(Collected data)
########################################

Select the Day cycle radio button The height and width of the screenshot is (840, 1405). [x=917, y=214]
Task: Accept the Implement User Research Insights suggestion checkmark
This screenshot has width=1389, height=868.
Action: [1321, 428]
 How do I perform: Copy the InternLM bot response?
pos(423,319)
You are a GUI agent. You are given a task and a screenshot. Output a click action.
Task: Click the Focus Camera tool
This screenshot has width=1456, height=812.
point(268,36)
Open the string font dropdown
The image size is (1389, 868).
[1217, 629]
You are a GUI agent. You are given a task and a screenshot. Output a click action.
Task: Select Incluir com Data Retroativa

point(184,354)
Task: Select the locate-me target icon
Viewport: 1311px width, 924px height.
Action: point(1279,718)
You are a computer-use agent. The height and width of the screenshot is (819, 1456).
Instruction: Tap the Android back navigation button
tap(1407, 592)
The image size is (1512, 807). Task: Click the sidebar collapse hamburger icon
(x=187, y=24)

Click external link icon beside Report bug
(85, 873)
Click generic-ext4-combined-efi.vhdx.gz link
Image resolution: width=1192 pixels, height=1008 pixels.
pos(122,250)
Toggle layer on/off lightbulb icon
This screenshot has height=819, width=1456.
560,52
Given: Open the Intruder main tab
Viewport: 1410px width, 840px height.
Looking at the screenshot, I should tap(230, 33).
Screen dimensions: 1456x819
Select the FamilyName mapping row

########################################

## What is required
When a line contains the string "Open", copy it from the records.

## Solution below
Open the string font dropdown
Given: Open the Intruder main tab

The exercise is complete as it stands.